Collected data entries

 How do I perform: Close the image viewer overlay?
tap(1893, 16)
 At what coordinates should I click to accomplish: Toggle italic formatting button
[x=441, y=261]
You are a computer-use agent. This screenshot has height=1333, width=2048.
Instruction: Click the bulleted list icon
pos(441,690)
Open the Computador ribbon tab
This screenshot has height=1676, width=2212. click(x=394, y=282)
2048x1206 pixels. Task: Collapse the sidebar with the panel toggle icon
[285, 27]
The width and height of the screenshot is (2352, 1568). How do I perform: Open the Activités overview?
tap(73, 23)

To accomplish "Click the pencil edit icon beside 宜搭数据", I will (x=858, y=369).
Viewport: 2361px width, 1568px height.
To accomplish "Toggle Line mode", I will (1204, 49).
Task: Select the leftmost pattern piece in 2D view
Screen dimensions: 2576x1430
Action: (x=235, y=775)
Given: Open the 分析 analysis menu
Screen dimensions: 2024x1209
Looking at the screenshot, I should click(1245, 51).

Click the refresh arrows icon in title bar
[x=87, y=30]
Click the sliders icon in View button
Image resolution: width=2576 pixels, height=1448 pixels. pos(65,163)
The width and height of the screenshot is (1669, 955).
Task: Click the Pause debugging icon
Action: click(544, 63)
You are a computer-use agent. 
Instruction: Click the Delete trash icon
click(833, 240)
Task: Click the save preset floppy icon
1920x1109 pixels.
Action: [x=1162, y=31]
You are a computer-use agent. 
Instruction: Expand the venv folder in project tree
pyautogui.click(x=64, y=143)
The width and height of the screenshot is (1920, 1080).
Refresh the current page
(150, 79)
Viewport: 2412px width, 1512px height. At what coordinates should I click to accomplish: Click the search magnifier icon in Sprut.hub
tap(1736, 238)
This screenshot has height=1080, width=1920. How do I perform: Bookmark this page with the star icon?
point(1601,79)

What to do — List all lines above in which the string "will" appears.

Solution below —
To accomplish "Click the pencil edit icon beside 宜搭数据", I will (x=858, y=369).
To accomplish "Toggle Line mode", I will (1204, 49).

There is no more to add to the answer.